Booktoberfest is the literary awakening Ann Arbor needs

Thursday, September 6, 2018 - 3:35pm

I would never move to a city without ensuring that there was an independent bookstore within walking distance first. A community without a bookstore is akin to a chest without a beating heart. Unable to function, unable to exist, without life. A bookstore is the type of place that makes a community feel like a home. It is impossible to imagine a perfectly functioning city without at least the option to walk a bit and find perfect solace between the lines of a good book. It comes down to storytelling –– the sweetness of it, the grittiness of it, the heartbreak of it and the necessity of it. We would not be much without stories. Our homes would not be much without stories. Our cities, our highrises, our public parks, our 9-to-5 jobs and our family rooms would not be much without stories. Our lives need independent bookstores. Our lives need books. 

In order for bookstores to function, people must read. Our communities need readers to buy and share books. In a world where Amazon is a click away and our eyes are glued to our phone screens, this proves no small feat. 

Enter: Thomson-Shore, a Dexter, Michigan book manufacturer, printer, publisher and distribution company with one goal: to celebrate books. In Oct. of 2017 the company held its first annual “Booktoberfest,” which Lori Minnick, an employee at Thompson-Shore, described as an “opportunity to celebrate all things books with the entire family” in a recent interview with the Daily. The event is a celebration of authors, books and reading put on by Thomson-Shore annually and aided by Ann Arbor’s own Literati Bookstore. 

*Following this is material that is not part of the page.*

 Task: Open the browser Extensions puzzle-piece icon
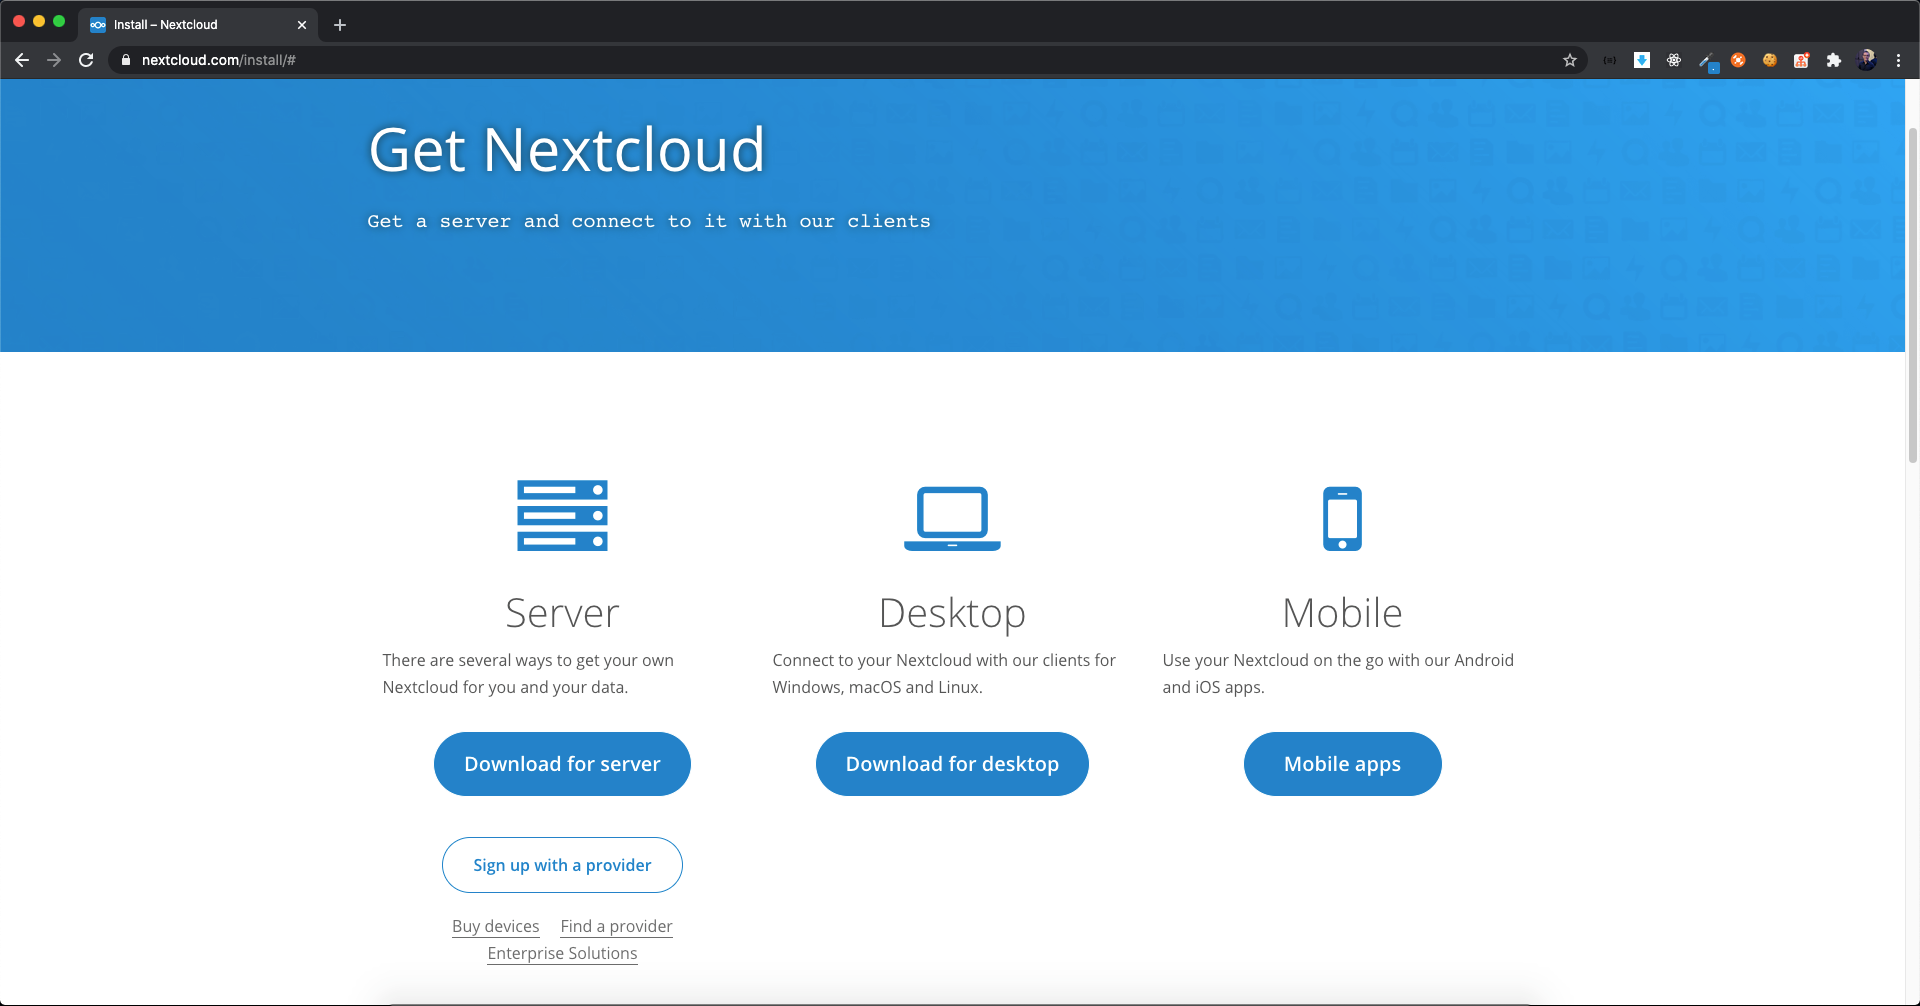(x=1835, y=60)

Minnick went on to explain the event a bit more, which is scheduled for this Saturday, Sept. 8. 

“We have some great authors who will be sharing their stories and signing books, experts in the industry sharing insight, tours of our plant showing first-hand how books are made, a pitch your book contest for authors looking for a publishing deal and an opportunity for children to become published authors,” Minnick said.

When asked to describe the event in more detail, Minnick continued with the idea that events like Booktoberfest are necessary to get the community excited and passionate about reading, especially in a time of such technological advancement, in a world where we are all prone to be “too distracted” or “too busy” to take the time to read. 

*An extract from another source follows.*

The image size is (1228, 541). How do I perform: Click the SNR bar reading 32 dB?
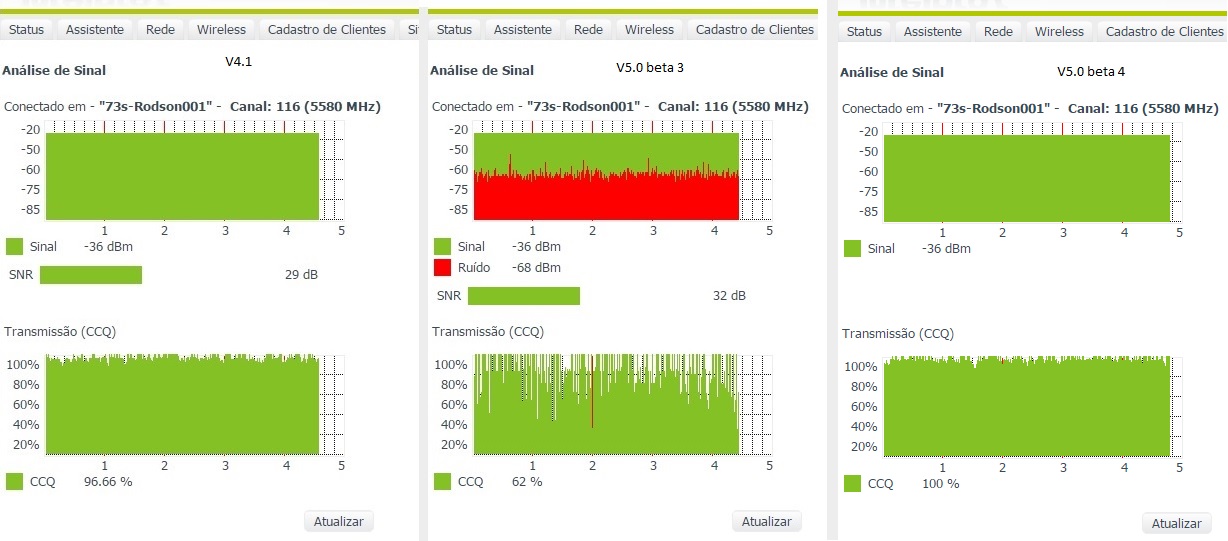point(524,296)
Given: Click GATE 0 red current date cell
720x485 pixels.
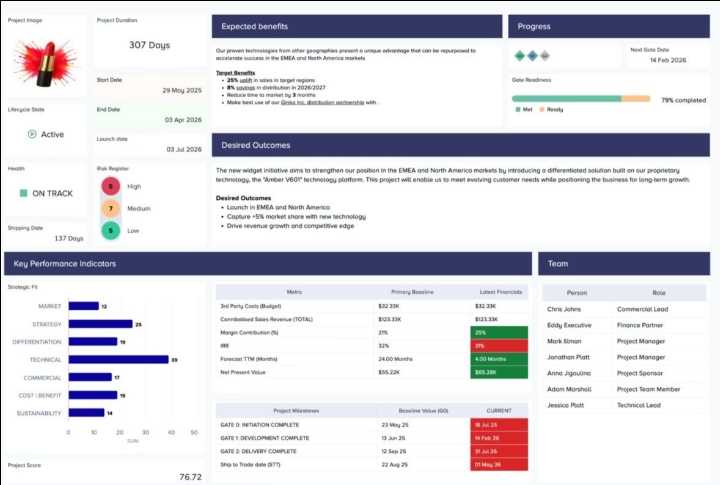Looking at the screenshot, I should 499,425.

“We celebrate our authors accomplishments,” she said. “We celebrate that the industry is still going strong and we celebrate the fact that people still want to hold and read real books.”

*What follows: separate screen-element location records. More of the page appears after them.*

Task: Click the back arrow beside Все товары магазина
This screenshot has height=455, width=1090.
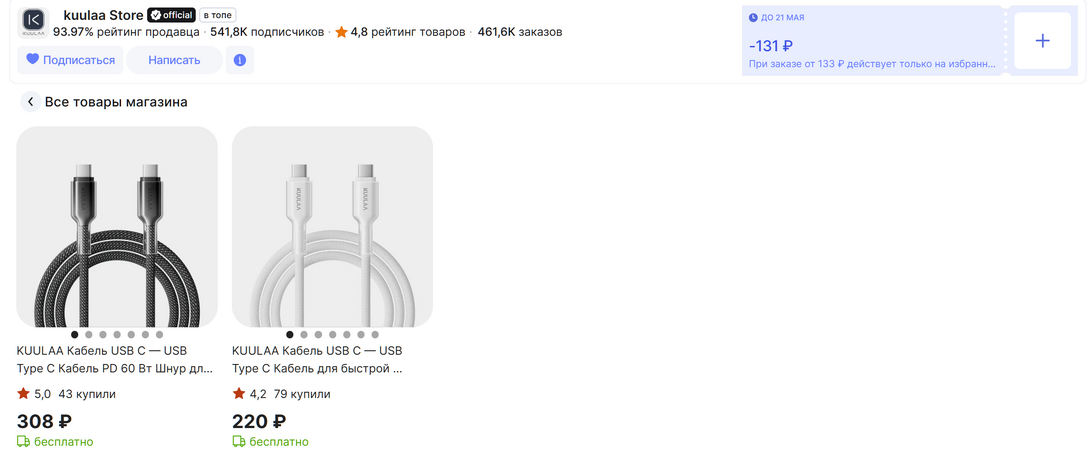Action: click(31, 102)
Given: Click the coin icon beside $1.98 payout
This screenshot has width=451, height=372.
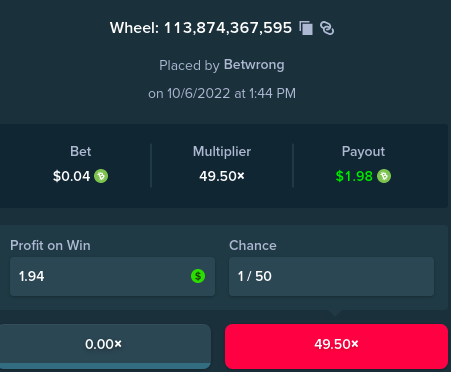Looking at the screenshot, I should (x=384, y=176).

It comes as a bit of a heartbreak that we must be reduced to such a phrase — “people still want to hold and read real books” — as though the practice is falling away from us in this 21st century. A bookstore is idiosyncratic in this way because it holds something for everyone. It is a romantic practice — book browsing and book purchasing and the idea of authors putting pen to paper. As consumers we are given the gift of bookstores — an opportunity to walk into a blind date empty and walk out in love at first sight with words we didn’t even know we needed. 

There’s something special about the ability of literature to transcend time and space, and there’s something incredibly important about ensuring that children are a part of the push to get people reading again. Booktoberfest seeks out a variety of activities and authors for children in order to ensure families will come with their young kids, get them excited to read new books and ravenous about literature. 

The event is not only important for families and book consumers, but also writers, as it provides a variety of opportunities for authors to have their work showcased and new writers to bring their work to the community. 

“Writers generally are so involved in writing that they do not spend time thinking about the tough stuff: publishing,” Minnick said. “Once the manuscript is complete or close to complete there is still a ton to accomplish before your book gets to readers. This event will offer a treasure trove of information for authors to consider as they wind down their writing process and ramp up their publishing activities. There is a lot to consider in order to publish a book you can be proud of.” 

When all three exciting elements come together –– text, author and reader — real magic can happen. The community sees the need for independent bookstores, for new authors and for precious stories. The authors are inspired to write and the books tell the tale on their own. 

“Books are and will remain the most affordable vacation ever offered,” Minnick said. “In a world where people can’t get off screens, a paper book offers an escape and opportunity to focus on just one thing: a story, a narration, a biography, an interest. People forge relationships with physical books and this is across generations.” 

Between bringing the community together, celebrating books and lifting up new and previously published authors, Booktoberfest seems to do it all. Most importantly, though, Booktoberfest restarts the conversation about storytelling. It ignites a fire under a community’s belly, mingling the writers with the readers and mixing the words with  moments to make literary magic. 

“Books are people,” Minnick said. “We celebrate books because of what’s in them. Our history, our poetry, our stories.”

Books are indeed people, and people are stories. Now, more than ever, we need so many of these things –– stories, human interaction and words. But most importantly, all of us, whoever we are, need books.